» Written instruction
Swap "pink" for "purple" and write out these lines again with nothing else changed. Leave out the pictures.

» Data rows
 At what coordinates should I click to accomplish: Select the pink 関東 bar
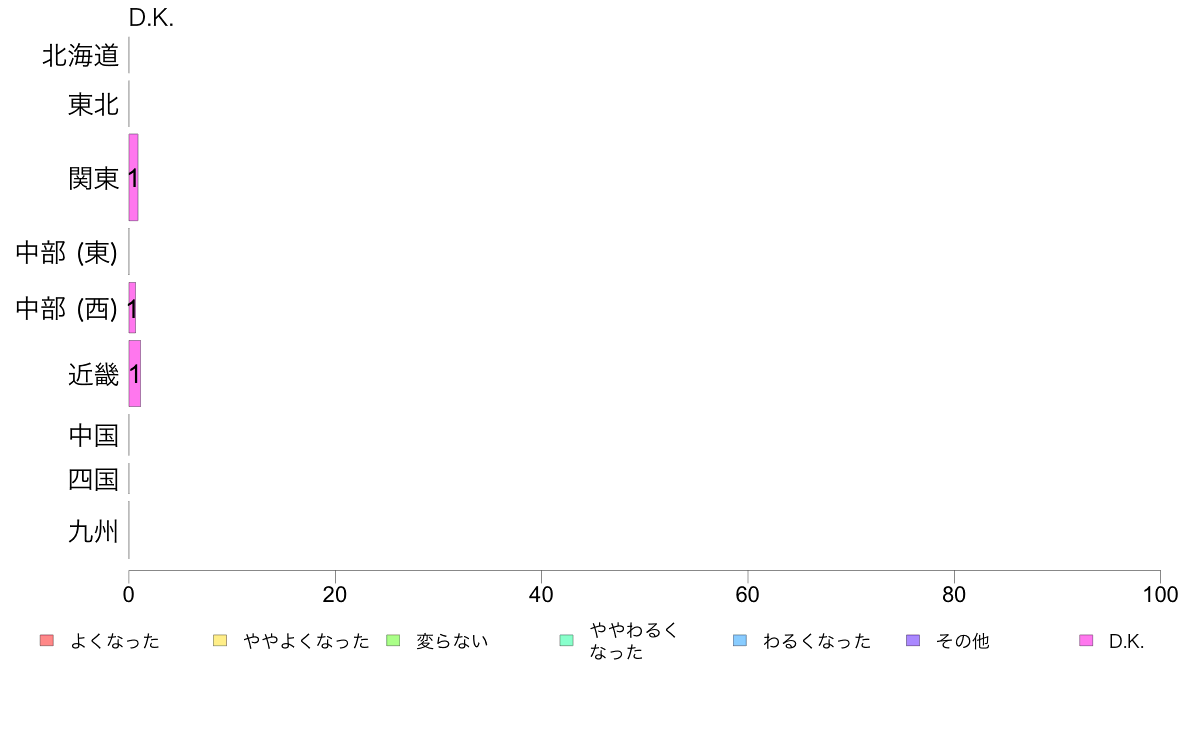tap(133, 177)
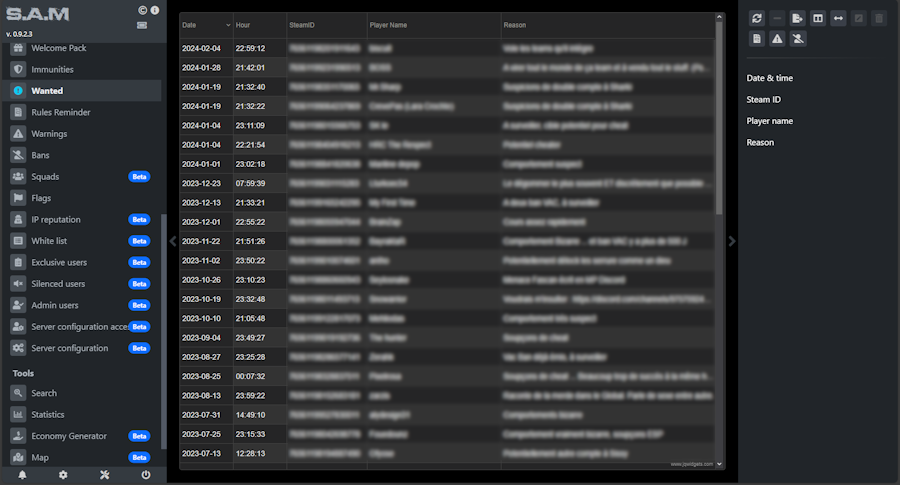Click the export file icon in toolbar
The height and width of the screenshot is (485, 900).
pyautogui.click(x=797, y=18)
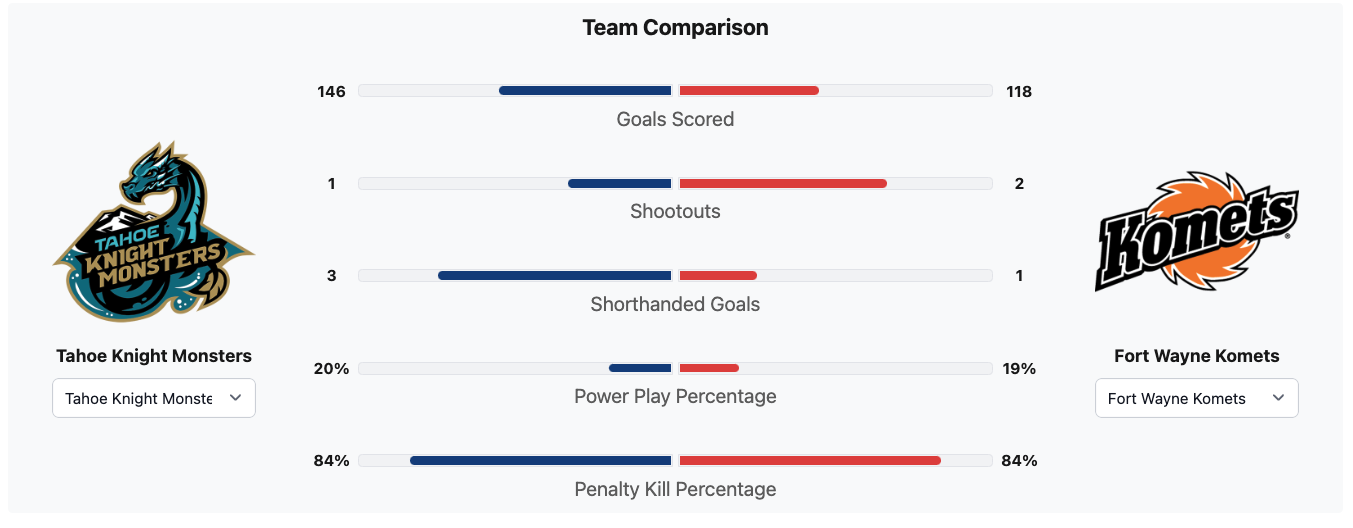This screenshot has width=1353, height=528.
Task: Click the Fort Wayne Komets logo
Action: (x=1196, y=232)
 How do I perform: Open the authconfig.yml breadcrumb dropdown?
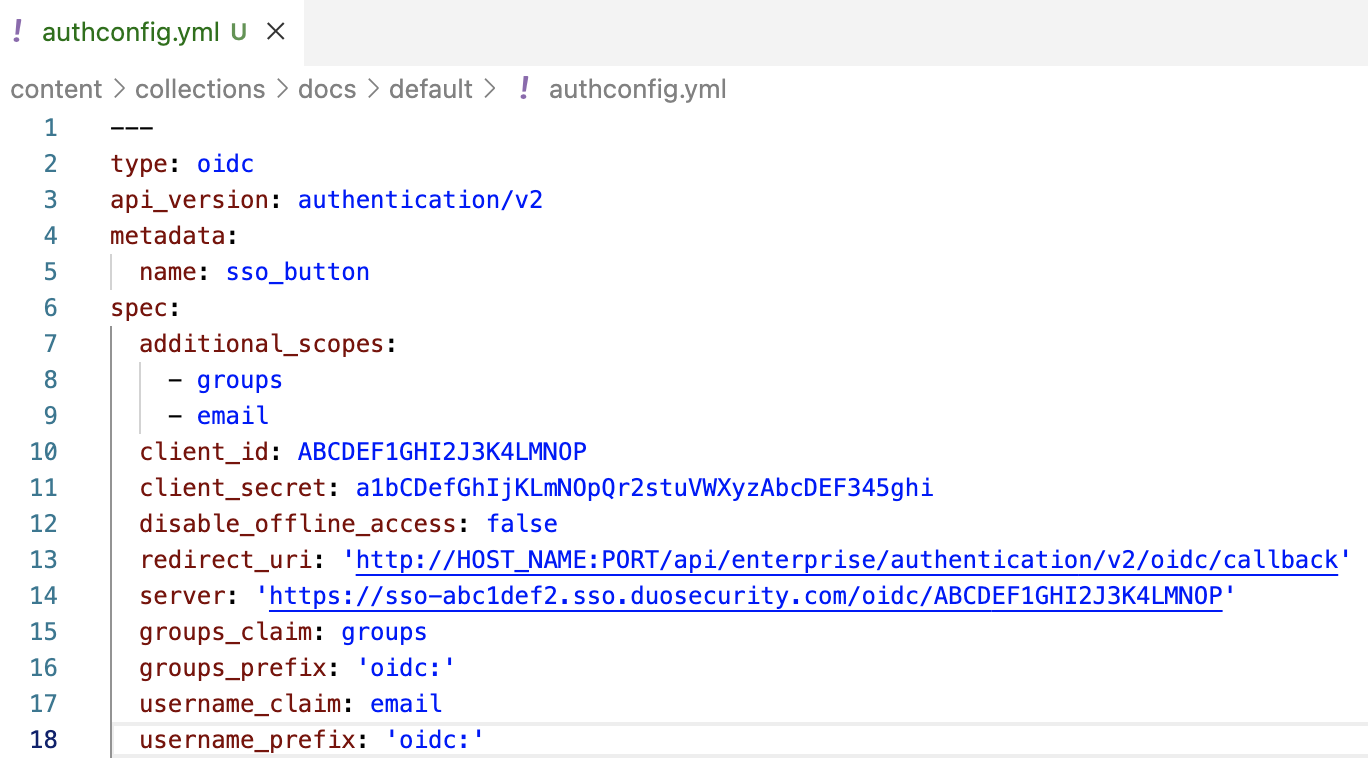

» Full output
 At what coordinates should I click to accomplish: Select the purple 関東 bar
tap(133, 177)
Click the export file icon in toolbar
The height and width of the screenshot is (485, 900).
pyautogui.click(x=797, y=18)
This screenshot has width=1353, height=528.
Task: Click the Fort Wayne Komets logo
Action: (x=1196, y=232)
 How do I perform: Open the authconfig.yml breadcrumb dropdown?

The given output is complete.